Some say the third time’s a charm. But can—or should—the cliché hold up in higher ed?

Tallahassee Community College is finding out with a student-success technology known as early alerts. The idea is to gather information about a student based on factors like academic performance or attendance, and notify a professor or advisor to intervene with students who show early signs of struggle.

The North Florida college first introduced an early-alert system in the mid-2000s. But after two failed attempts and more than a decade later, the college finds itself yet again redesigning its early-alert platform and procedures.

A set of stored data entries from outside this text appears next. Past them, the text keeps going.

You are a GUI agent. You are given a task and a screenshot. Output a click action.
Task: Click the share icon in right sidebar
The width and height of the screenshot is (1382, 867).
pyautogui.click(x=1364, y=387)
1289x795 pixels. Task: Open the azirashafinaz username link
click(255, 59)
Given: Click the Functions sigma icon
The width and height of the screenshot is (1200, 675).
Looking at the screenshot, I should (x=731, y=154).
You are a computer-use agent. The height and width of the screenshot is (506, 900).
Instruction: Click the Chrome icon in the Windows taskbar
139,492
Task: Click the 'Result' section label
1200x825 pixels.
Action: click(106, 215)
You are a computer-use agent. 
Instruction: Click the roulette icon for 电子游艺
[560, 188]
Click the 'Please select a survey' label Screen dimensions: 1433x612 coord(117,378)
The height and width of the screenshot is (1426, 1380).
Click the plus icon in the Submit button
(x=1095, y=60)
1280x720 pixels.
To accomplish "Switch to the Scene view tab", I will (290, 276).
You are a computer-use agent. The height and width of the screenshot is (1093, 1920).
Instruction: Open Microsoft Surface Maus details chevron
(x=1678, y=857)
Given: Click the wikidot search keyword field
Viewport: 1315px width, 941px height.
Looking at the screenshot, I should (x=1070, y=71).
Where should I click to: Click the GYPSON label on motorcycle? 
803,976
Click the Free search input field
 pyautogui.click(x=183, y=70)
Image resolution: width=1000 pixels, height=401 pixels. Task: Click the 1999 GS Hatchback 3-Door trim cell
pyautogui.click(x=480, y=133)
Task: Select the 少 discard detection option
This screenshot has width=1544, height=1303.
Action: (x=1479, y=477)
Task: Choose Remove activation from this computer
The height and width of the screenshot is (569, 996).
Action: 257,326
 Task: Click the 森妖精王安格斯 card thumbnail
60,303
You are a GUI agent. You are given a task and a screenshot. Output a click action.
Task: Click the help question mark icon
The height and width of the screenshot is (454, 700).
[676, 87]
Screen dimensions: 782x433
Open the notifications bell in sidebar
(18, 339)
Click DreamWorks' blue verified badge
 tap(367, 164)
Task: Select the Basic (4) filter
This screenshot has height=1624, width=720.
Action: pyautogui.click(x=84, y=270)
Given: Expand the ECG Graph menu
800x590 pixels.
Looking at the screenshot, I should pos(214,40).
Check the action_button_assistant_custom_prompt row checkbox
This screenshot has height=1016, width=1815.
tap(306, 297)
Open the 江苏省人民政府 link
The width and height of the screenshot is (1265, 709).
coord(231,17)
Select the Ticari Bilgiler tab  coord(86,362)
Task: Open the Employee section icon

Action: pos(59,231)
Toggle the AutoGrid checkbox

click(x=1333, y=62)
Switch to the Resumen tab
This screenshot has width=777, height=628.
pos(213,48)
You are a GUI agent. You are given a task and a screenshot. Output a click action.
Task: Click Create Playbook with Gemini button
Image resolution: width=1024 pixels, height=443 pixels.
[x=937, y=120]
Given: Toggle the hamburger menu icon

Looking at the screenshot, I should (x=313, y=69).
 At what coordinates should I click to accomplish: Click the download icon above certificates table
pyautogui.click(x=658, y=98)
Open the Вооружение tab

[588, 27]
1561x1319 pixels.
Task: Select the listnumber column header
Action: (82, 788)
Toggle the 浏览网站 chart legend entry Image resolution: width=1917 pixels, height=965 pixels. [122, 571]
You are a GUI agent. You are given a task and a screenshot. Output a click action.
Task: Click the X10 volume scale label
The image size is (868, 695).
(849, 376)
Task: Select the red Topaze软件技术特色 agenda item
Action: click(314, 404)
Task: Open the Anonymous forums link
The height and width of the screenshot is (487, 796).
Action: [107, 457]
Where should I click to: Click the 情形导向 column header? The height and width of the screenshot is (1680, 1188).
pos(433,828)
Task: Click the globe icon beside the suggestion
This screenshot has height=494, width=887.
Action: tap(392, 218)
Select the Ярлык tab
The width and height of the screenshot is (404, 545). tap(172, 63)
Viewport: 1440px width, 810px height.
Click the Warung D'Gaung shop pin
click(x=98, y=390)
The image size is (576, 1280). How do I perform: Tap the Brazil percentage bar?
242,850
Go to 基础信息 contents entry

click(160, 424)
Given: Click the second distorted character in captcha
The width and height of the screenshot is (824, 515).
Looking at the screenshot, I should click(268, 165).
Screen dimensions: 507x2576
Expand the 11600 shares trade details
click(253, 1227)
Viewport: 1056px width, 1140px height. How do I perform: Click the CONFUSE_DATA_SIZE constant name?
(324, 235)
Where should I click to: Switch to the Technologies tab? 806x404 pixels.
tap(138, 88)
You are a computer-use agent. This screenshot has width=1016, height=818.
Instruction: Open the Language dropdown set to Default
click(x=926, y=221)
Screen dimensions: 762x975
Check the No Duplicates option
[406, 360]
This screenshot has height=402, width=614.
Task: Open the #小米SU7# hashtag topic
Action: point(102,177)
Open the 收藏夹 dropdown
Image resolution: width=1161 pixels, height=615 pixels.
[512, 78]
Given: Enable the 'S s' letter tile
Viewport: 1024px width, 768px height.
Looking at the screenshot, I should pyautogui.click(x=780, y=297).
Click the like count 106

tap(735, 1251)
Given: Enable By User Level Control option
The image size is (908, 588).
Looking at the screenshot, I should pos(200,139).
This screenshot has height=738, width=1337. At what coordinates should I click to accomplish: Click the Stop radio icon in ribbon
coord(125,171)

“Faculty told me they hated it,” Feleccia Moore-Davis, provost and vice president for academic affairs at the college, said during a session at Achieving the Dream’s national conference last week. “They didn’t understand why we were doing it and they weren’t getting any feedback.”

Beginner’s (Un)Luck

The first early-alert effort at the college, which serves around 12,000 students, was built into the college’s existing student record system, called Integrow, and focused specifically on first-time college students and those in developmental-education courses. Faculty were asked to “flag” students having trouble and provide an overall status report at specified periods in the term. Students with two or more flags were then assigned to an advisor for follow-up.

The system wasn’t perfect. Referrals were sparse and typically came in bursts around the time reporting was due. And fall-to-fall retention for first-time college students showed no signs of improvement, dipping from 58 percent in 2007 to 53 percent in 2012.

Things got even more difficult around 2013, when the college began to feel the effects of a broader higher-ed trend of decreased student enrollment.

“In the fall of 2012, the institution experiences a 10 percent enrollment decline,” said Sheri Rowland, vice president of student affairs at Tallahassee Community College. “That was a huge hit financially.”

In response, the campus formed a task force on enrollment strategy, with a subgroup focused on retention. “If high school grads are declining [in college enrollment], then we need to keep everybody we have here,” said Rowland. “It’s less expensive to retain students when they get here than to replace those who are walking out the door.”

The retention subgroup was tasked with examining the existing early-alert system, and ultimately decided to replace the homegrown tool with a third-party product. The task force went with a widely-used early-alert provider, called Starfish, whose parent company Hobson’s claims is used at nearly 400 institutions.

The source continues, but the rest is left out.